**Given request 1**
In the transcript, what two kinds of music does the speaker say often lose them?
**Given request 2**
List the three questions the speaker in the transcript suggests asking yourself before releasing a piece of art.

**Document excerpt**
>> BEGIN
Speaker 3:Let me be clear about what I'm advocating for Produce the art and then, just like, before you release it, just like, look at it again, just be like, hmm, who's this for? Okay, is there a way that I can not change the heart and soul of it? But is there a way that I can, kind of you know, chisel it down and shape it to where, instead of it just being my pure brain, waves, like put it in a package that other people can immediately hook onto and see, oh, I get what they're saying, because if it's unintelligible, it's not effective. Right, if it doesn't speak to something that's relatable, if it doesn't speak to something that we all experience as humans, or if it doesn't, it doesn't have to always be relatable either. It could be something brand new. That's that's also valid.
Speaker 3:I've seen art installations where it's like I've never looked at the world that way before. That's wild, but there's all. There's always a reference point back to something that I do understand, and I think that's where it. That's where things like serialism and atonal music. They often lose me and there's no reason why. I mean, there is a real reason why it's used, often in horror, so discomfort Because it's just, it's not.
>> END
**Given records**
>> BEGIN
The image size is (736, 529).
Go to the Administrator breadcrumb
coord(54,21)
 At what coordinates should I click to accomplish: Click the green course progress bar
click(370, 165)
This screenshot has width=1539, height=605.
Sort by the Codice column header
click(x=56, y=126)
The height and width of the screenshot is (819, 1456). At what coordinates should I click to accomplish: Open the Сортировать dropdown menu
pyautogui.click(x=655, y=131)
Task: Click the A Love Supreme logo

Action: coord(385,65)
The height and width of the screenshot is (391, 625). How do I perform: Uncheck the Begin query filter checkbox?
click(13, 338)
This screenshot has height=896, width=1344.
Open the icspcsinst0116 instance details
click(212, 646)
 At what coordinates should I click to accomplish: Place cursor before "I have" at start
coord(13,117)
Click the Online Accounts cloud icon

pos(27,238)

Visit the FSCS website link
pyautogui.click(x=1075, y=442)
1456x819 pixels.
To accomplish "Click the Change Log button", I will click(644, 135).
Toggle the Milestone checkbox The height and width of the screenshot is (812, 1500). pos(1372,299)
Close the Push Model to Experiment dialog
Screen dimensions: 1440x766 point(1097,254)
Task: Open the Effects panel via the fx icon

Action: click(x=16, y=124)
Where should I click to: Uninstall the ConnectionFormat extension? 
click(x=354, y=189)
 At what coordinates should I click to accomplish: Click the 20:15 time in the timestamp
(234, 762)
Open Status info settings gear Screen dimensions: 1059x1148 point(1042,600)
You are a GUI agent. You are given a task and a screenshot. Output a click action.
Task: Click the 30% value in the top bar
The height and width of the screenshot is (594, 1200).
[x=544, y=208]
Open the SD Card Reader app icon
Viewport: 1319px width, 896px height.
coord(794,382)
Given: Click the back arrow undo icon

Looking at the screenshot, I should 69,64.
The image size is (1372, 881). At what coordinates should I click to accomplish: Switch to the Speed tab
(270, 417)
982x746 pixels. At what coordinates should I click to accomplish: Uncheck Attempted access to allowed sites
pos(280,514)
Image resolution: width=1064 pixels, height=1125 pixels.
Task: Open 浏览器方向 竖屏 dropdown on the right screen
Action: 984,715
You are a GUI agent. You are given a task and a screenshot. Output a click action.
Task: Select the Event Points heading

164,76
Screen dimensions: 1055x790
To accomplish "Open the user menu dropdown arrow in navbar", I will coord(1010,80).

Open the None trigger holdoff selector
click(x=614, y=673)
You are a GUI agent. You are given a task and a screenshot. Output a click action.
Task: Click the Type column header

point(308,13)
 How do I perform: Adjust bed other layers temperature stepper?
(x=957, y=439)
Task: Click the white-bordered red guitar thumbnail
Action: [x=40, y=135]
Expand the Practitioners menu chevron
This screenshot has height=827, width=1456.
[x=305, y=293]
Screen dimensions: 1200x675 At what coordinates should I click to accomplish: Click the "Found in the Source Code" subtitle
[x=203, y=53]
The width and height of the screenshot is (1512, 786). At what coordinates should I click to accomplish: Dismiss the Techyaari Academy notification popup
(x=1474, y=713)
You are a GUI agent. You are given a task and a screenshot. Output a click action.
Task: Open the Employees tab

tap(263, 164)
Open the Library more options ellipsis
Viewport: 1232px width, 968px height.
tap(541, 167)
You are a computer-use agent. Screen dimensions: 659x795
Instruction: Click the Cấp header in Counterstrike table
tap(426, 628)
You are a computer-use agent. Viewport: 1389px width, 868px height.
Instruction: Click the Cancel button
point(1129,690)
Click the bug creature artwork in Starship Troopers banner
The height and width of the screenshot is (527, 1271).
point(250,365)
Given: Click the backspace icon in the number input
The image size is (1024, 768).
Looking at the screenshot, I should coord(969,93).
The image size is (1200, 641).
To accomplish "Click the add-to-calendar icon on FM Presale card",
>> END
**Exercise answer 1**
Serialism and atonal music.

**Exercise answer 2**
- Who's this for?
- Is there a way to keep from changing the heart and soul of it?
- Is there a way to chisel it down and shape it into a package that other people can immediately hook onto?